▶ **WORK ITEM**: Take the data that follows and return it exactly.
────────────────────────────────────────
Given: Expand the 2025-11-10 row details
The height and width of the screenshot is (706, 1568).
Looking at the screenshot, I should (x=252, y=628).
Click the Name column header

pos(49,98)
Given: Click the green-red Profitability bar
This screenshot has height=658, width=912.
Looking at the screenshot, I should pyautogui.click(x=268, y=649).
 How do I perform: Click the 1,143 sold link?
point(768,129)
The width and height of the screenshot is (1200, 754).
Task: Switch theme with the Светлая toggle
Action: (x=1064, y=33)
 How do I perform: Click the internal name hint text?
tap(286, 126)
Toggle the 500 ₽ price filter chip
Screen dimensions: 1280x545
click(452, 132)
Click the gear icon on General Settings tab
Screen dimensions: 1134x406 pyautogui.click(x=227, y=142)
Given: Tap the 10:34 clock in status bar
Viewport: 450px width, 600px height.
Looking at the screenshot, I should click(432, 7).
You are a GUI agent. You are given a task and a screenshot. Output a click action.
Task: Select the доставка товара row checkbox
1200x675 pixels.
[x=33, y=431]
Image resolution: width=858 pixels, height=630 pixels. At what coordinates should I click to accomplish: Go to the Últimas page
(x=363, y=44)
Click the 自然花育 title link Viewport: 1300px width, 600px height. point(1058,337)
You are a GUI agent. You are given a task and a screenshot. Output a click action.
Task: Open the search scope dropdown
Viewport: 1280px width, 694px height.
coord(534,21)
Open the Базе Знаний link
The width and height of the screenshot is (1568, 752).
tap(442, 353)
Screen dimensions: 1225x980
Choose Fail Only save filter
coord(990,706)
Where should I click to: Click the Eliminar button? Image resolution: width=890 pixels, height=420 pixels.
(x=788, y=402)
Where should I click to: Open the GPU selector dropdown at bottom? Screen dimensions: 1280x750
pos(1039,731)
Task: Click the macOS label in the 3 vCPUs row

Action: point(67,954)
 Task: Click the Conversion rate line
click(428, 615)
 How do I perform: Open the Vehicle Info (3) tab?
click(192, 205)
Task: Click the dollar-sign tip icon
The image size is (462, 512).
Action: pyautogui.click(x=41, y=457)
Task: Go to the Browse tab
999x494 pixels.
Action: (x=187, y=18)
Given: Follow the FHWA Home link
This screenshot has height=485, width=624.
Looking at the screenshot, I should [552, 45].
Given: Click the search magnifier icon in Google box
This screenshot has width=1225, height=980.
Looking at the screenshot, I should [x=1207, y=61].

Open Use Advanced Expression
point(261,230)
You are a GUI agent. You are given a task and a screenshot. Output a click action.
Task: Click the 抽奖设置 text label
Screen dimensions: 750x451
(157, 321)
────────────────────────────────────────
▶ **RESPONSE TO THIS TASK**:
Given: Expand the 2025-11-10 row details
The height and width of the screenshot is (706, 1568).
Looking at the screenshot, I should (x=252, y=628).
Click the Name column header

pos(49,98)
Given: Click the green-red Profitability bar
This screenshot has height=658, width=912.
Looking at the screenshot, I should pyautogui.click(x=268, y=649).
 How do I perform: Click the 1,143 sold link?
point(768,129)
The width and height of the screenshot is (1200, 754).
Task: Switch theme with the Светлая toggle
Action: (x=1064, y=33)
 How do I perform: Click the internal name hint text?
tap(286, 126)
Toggle the 500 ₽ price filter chip
Screen dimensions: 1280x545
click(452, 132)
Click the gear icon on General Settings tab
Screen dimensions: 1134x406 pyautogui.click(x=227, y=142)
Given: Tap the 10:34 clock in status bar
Viewport: 450px width, 600px height.
Looking at the screenshot, I should click(432, 7).
You are a GUI agent. You are given a task and a screenshot. Output a click action.
Task: Select the доставка товара row checkbox
1200x675 pixels.
[x=33, y=431]
Image resolution: width=858 pixels, height=630 pixels. At what coordinates should I click to accomplish: Go to the Últimas page
(x=363, y=44)
Click the 自然花育 title link Viewport: 1300px width, 600px height. point(1058,337)
You are a GUI agent. You are given a task and a screenshot. Output a click action.
Task: Open the search scope dropdown
Viewport: 1280px width, 694px height.
coord(534,21)
Open the Базе Знаний link
The width and height of the screenshot is (1568, 752).
tap(442, 353)
Screen dimensions: 1225x980
Choose Fail Only save filter
coord(990,706)
Where should I click to: Click the Eliminar button? Image resolution: width=890 pixels, height=420 pixels.
(x=788, y=402)
Where should I click to: Open the GPU selector dropdown at bottom? Screen dimensions: 1280x750
pos(1039,731)
Task: Click the macOS label in the 3 vCPUs row

Action: point(67,954)
 Task: Click the Conversion rate line
click(428, 615)
 How do I perform: Open the Vehicle Info (3) tab?
click(192, 205)
Task: Click the dollar-sign tip icon
The image size is (462, 512).
Action: pyautogui.click(x=41, y=457)
Task: Go to the Browse tab
999x494 pixels.
Action: (x=187, y=18)
Given: Follow the FHWA Home link
This screenshot has height=485, width=624.
Looking at the screenshot, I should [552, 45].
Given: Click the search magnifier icon in Google box
This screenshot has width=1225, height=980.
Looking at the screenshot, I should [x=1207, y=61].

Open Use Advanced Expression
point(261,230)
You are a GUI agent. You are given a task and a screenshot. Output a click action.
Task: Click the 抽奖设置 text label
Screen dimensions: 750x451
(157, 321)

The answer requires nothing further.